Page:
· · · · ·

Dominance in the paint and defensive presence.
Power forwards are primarily known for these skills.
But there are some players that revolutionized this position with their athleticism, unlimited range and leadership.
Without further ado, here are Sports Blog Catalog’s Top 5 Best Power Forwards of all time.
Top 5 NBA Power Forwards of All Time
Our first player on the list is primarily known for his inside presence and dominance in the rebound department.
Career Average: 22.1 ppg, 11.7 rpg, 3.9 apg.
Sir Charles, also known as “The Round Mound of Rebound”.
One word can only describe this guy. Beast.
He’s so dominant on the low post that NBA changed their rules because of that.
He has the tendency to post up his opponents for a long time. Driving them nearer to the basket each time he puts on a move.
The commissioners thought it was unfair to bump your defender for 23 seconds then shoot the ball, so they implemented the rule, “5 seconds back to the basket”.
In this rule, an offensive player cannot post up his opponent for more than 5 seconds. This rule greatly changed the face of basketball.
It’s all because of one guy.
That feat is more than enough to include him in the list of the top 5 power forwards.
He’s also a gold medalist and a part of the “Dream Team“.
Cons, he doesn’t have a championship ring. That’s all. But he achieved the MVP award and sunk a game winner right in the Admiral’s face in his MVP year.
Don’t forget about his trashtalking skills.
For a 6’6 Power Forward, he’s certainly an achiever.
- NBA Most Valuable Player (1993)

· · · · ·

Supplied data:
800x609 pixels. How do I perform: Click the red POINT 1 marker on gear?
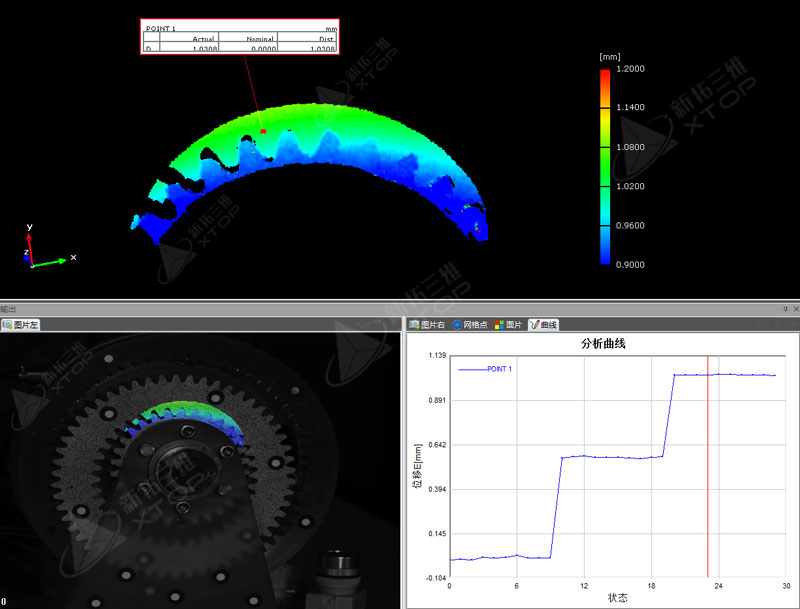coord(263,131)
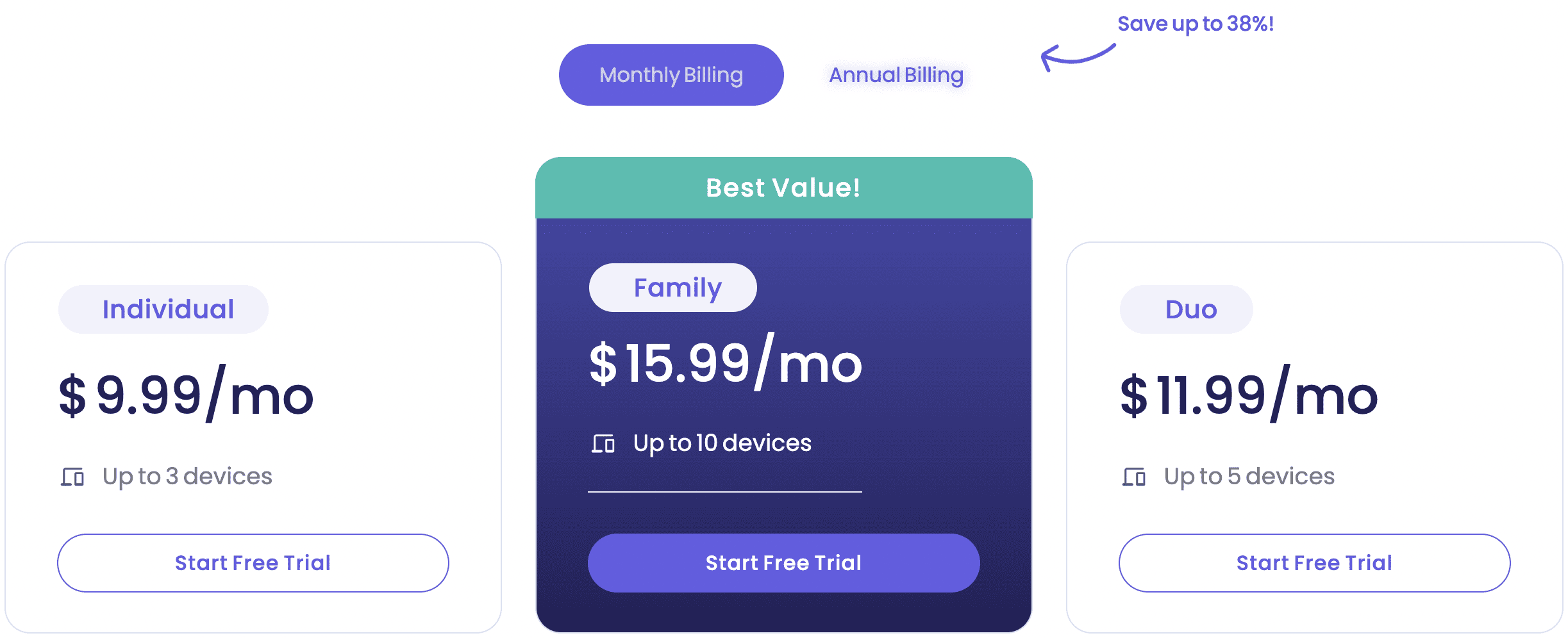Click the devices icon in Family plan
The width and height of the screenshot is (1568, 638).
603,443
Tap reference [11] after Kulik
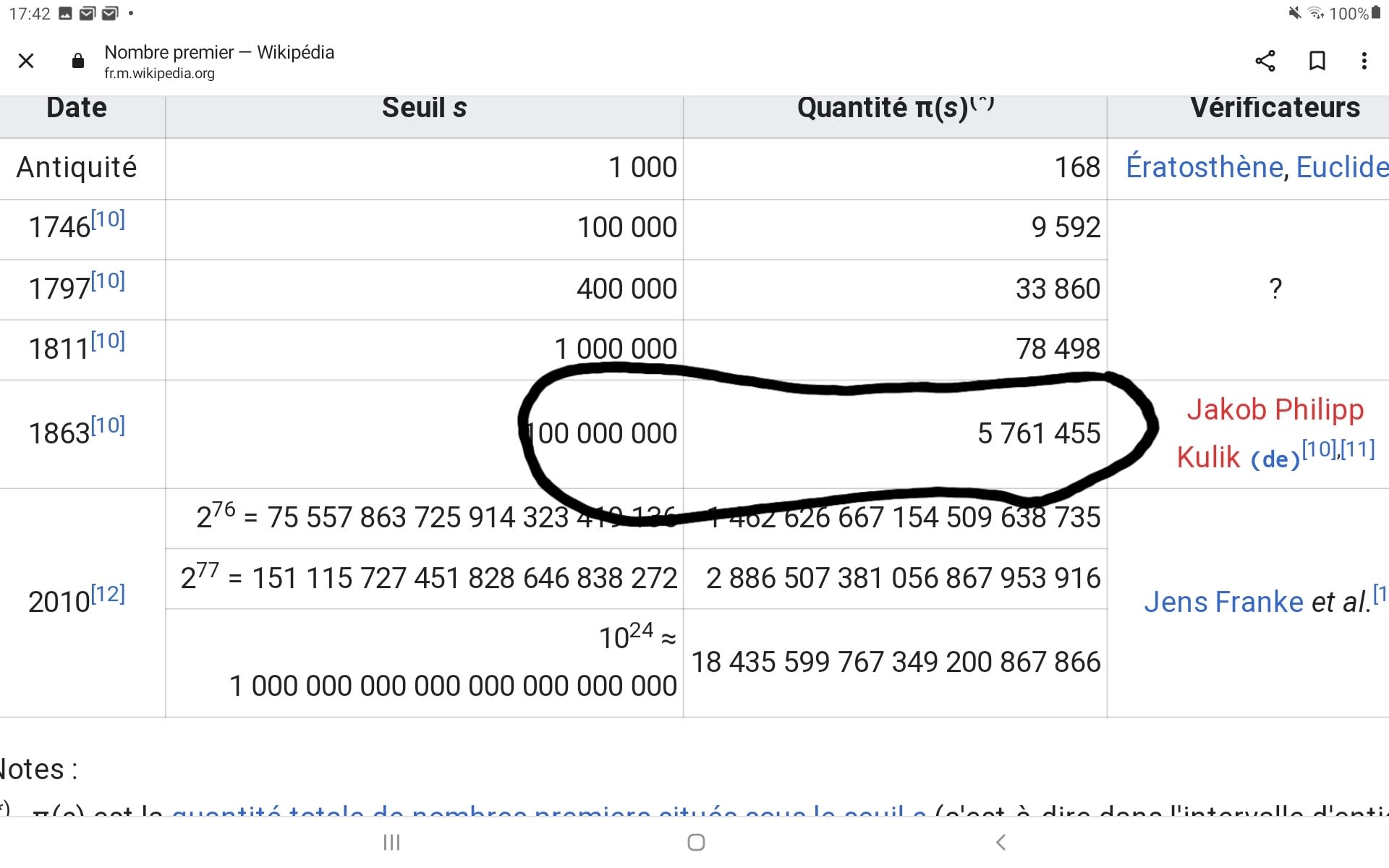The height and width of the screenshot is (868, 1389). pyautogui.click(x=1358, y=449)
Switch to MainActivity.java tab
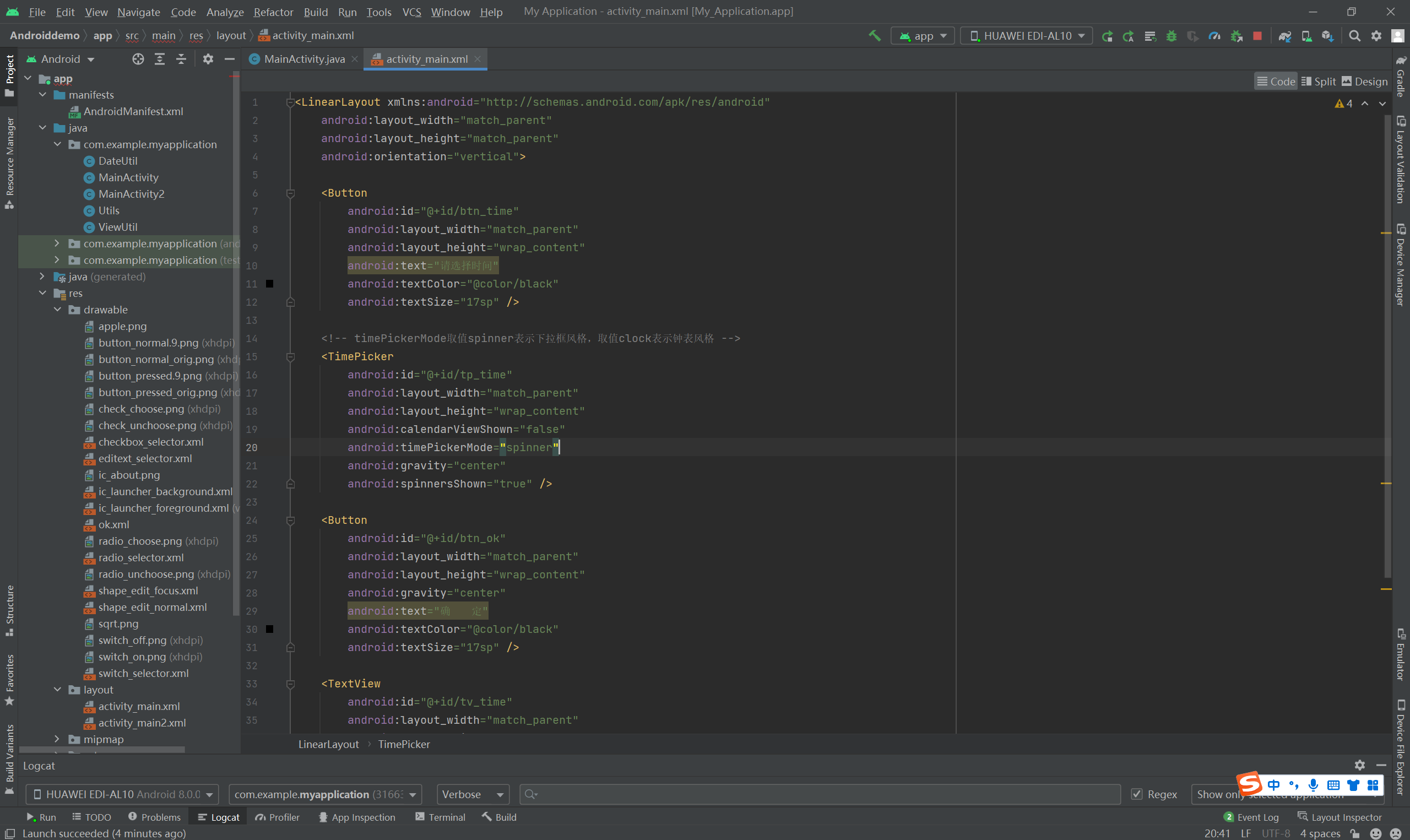This screenshot has height=840, width=1410. coord(303,59)
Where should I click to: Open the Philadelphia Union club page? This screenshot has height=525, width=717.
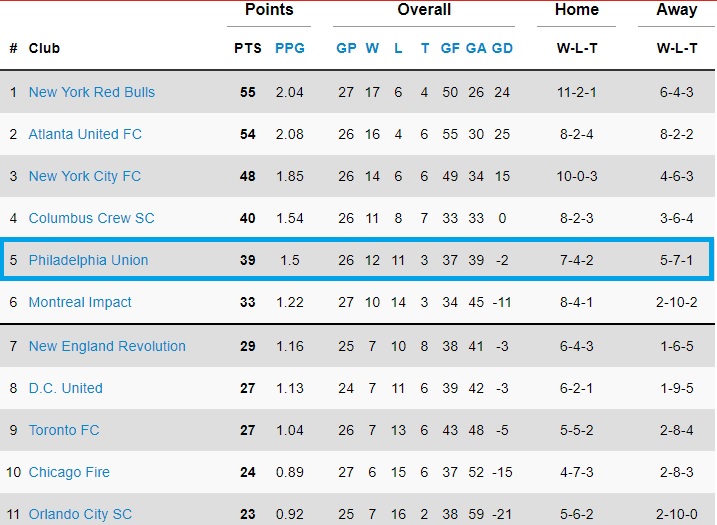click(x=88, y=260)
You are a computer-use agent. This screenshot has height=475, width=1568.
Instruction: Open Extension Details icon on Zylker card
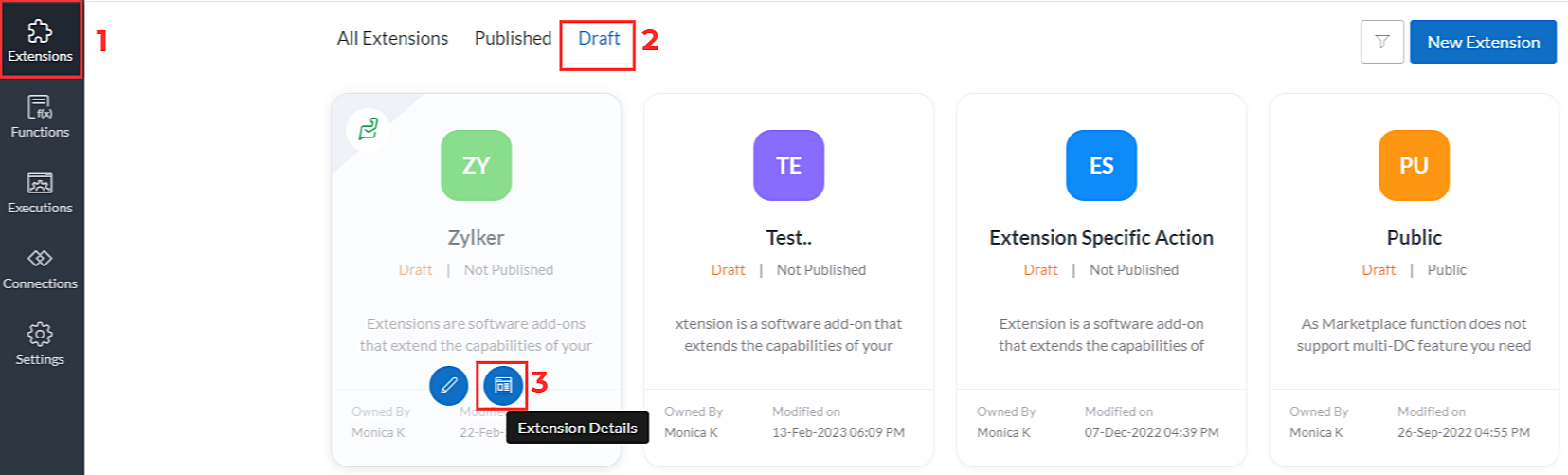pyautogui.click(x=503, y=386)
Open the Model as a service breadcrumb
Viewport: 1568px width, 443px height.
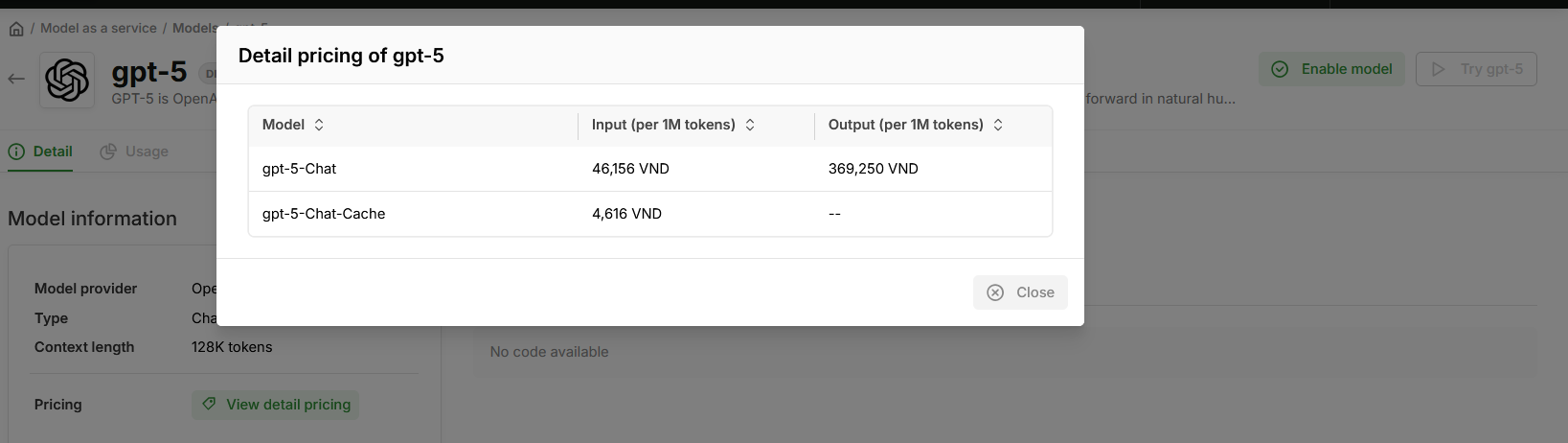(98, 29)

· · · · ·

Objective: Quote the power forwards article word for word, from "Sir Charles, also" through "5 power forwards.".

Answer to this exercise:
Sir Charles, also known as “The Round Mound of Rebound”.
One word can only describe this guy. Beast.
He’s so dominant on the low post that NBA changed their rules because of that.
He has the tendency to post up his opponents for a long time. Driving them nearer to the basket each time he puts on a move.
The commissioners thought it was unfair to bump your defender for 23 seconds then shoot the ball, so they implemented the rule, “5 seconds back to the basket”.
In this rule, an offensive player cannot post up his opponent for more than 5 seconds. This rule greatly changed the face of basketball.
It’s all because of one guy.
That feat is more than enough to include him in the list of the top 5 power forwards.